» Texte source:
Un cœur renouvelé et capable d’amour nous permet de regarder avec des yeux nouveaux les nombreux problèmes qui accablent notre monde : les problèmes concernant la pauvreté de milliards de personnes, les problèmes concernant les droits fondamentaux de l’homme, les problèmes concernant la présence d’innombrables conflits armés, surtout dans le continent africain. Si nous nous arrêtons pour considérer ces situations, souvent dramatiques et tragiques, nous sommes obligés de constater que le monde a besoin d’être renouvelé en profondeur.

Quels sont les chemins à suivre pour arriver à ce renouvellement urgent du monde, pour faire connaître au monde, enfin, le temps de la paix ? Mettant à profit la doctrine sociale de l’Église, l’Université du Dialogue doit en cultiver surtout quatre.

Tout d’abord, le chemin de la justice, parce que la paix est l’œuvre de la justice (Cf. CA, 5).

Deuxièmement, le chemin du développement de chaque homme et de tout l’homme, parce que « le développement est le nouveau nom de la paix » (PP, 76-87).

En troisième lieu, le chemin de la solidarité, parce que la solidarité est le nouveau nom de la paix.

En quatrième lieu, le chemin du respect des droits humains : le droit à la vie dans tous les stades de son développement ; à l’estime personnel, sans tenir compte de la race, du sexe et de la religion ; aux biens matériels nécessaires pour vivre ; au travail et à une répartition équitables des fruits du travail ; à la culture, à la liberté, au respect de la conscience et à la liberté de la relation avec Dieu. Là où on parcourt le chemin des droits humains la paix fleurit.

» Tâches et exercices:
- 1) D'après le texte source, quel est le premier des quatre chemins à suivre pour arriver à la paix ?
- 2) Recopiez le passage du texte source compris entre « Quels sont les » et « cultiver surtout quatre. », ces mots inclus.

» Liste des entrées:
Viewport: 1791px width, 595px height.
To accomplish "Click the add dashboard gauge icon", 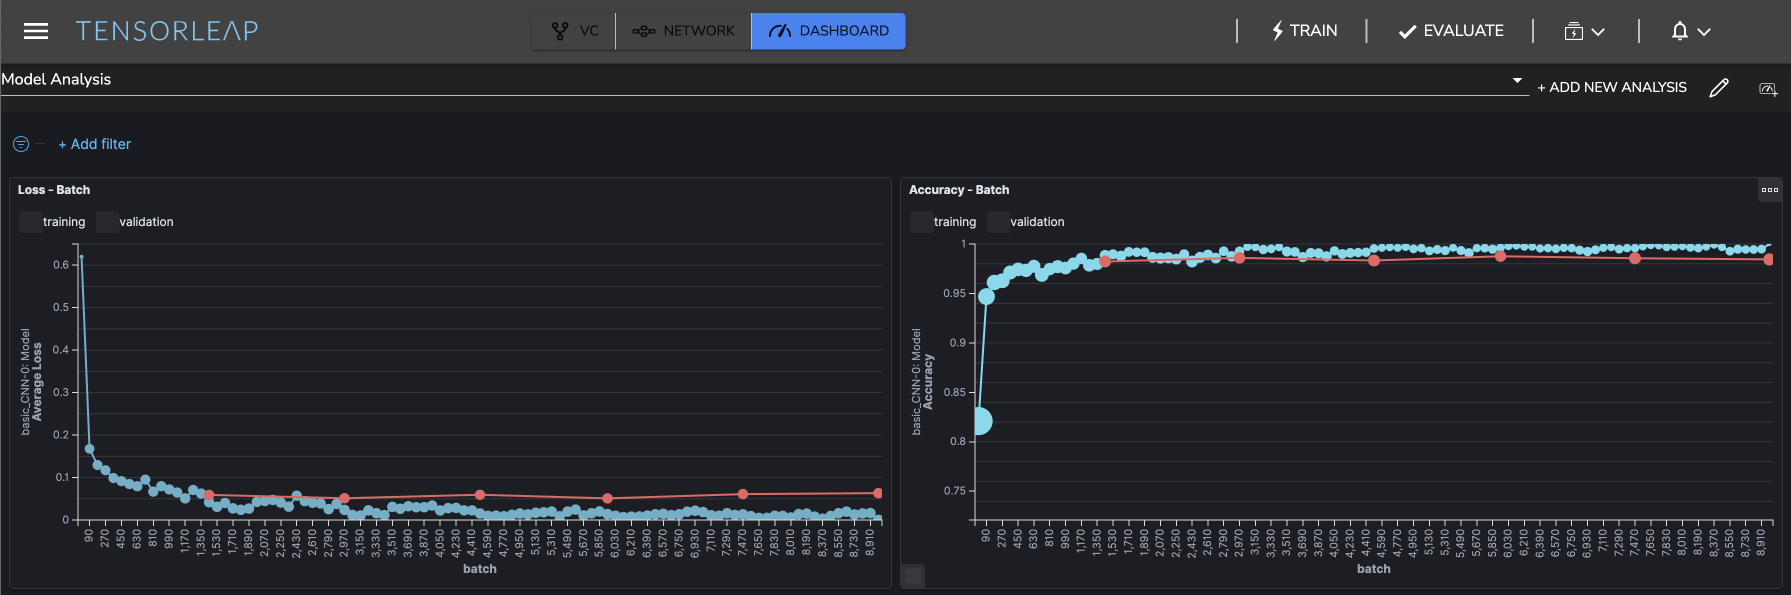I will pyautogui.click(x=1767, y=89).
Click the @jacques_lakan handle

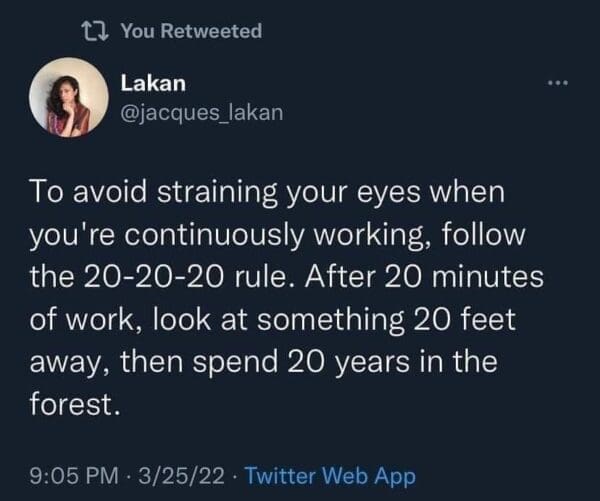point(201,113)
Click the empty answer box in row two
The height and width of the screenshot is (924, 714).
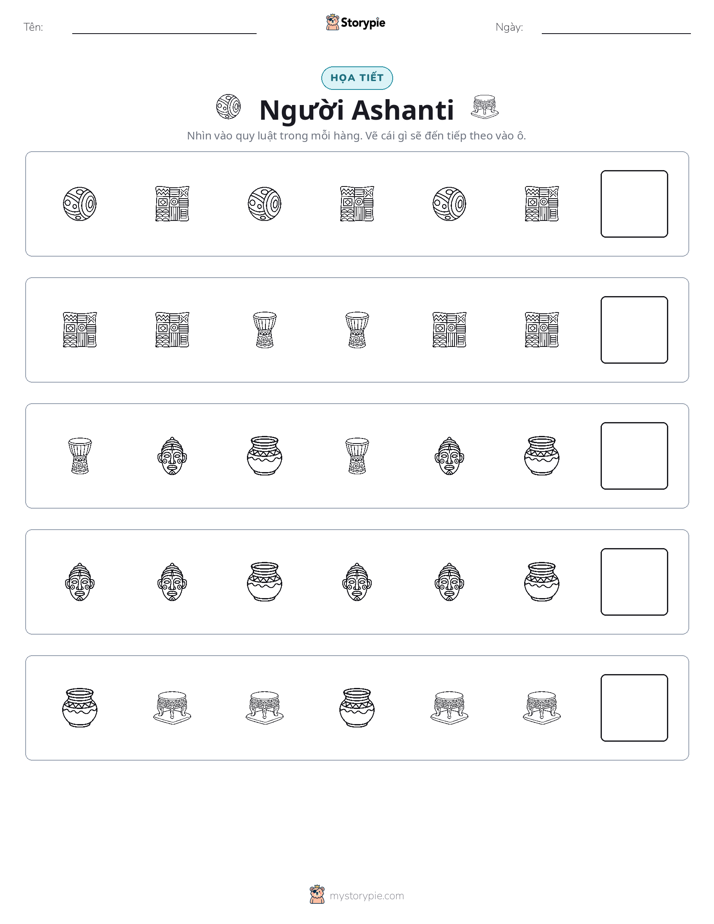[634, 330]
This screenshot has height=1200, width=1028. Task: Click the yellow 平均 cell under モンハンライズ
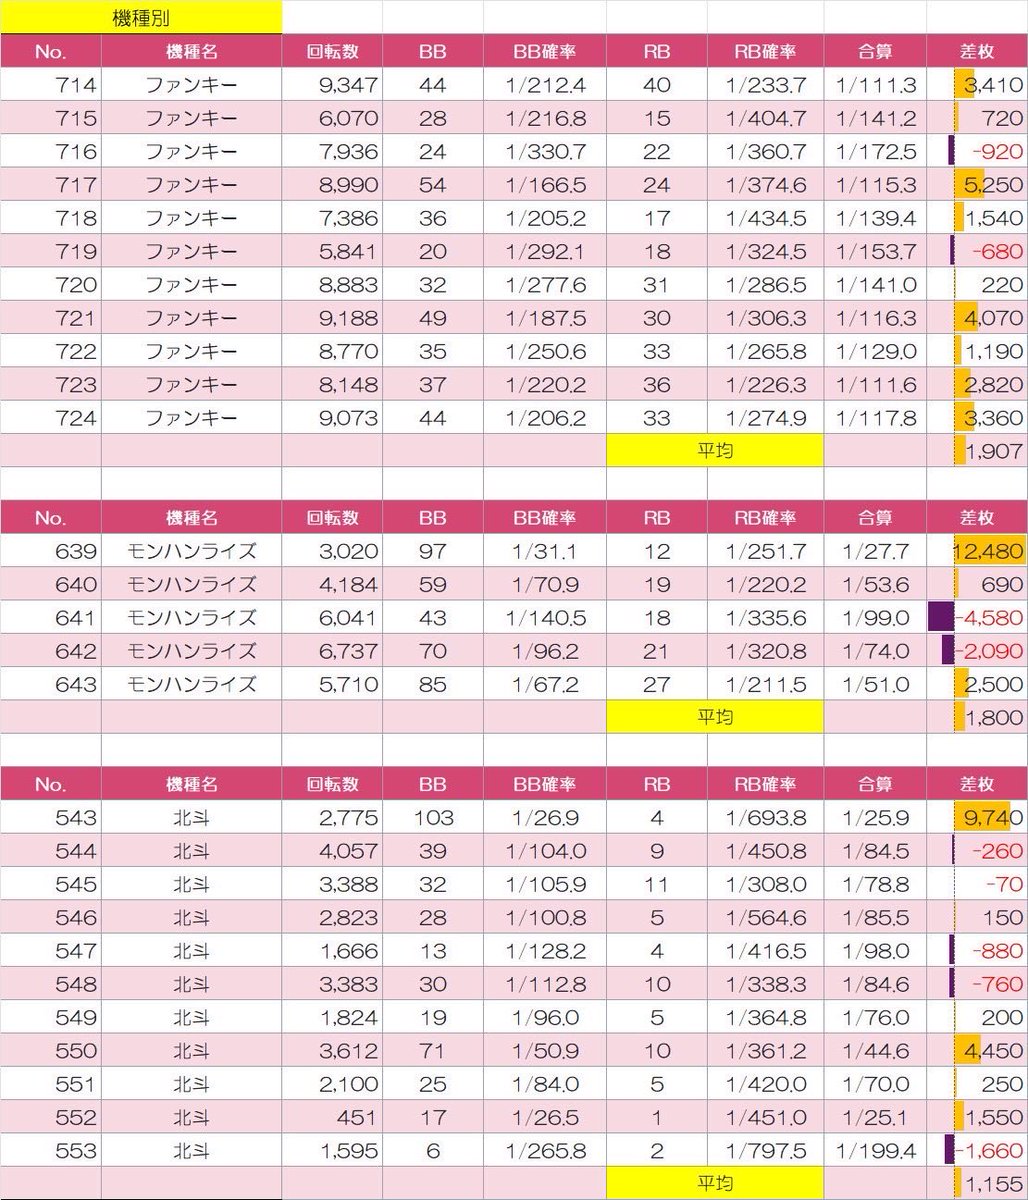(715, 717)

» Réponses fournies:
- 1) Le chemin de la justice, parce que la paix est l'œuvre de la justice.

- 2)
Quels sont les chemins à suivre pour arriver à ce renouvellement urgent du monde, pour faire connaître au monde, enfin, le temps de la paix ? Mettant à profit la doctrine sociale de l’Église, l’Université du Dialogue doit en cultiver surtout quatre.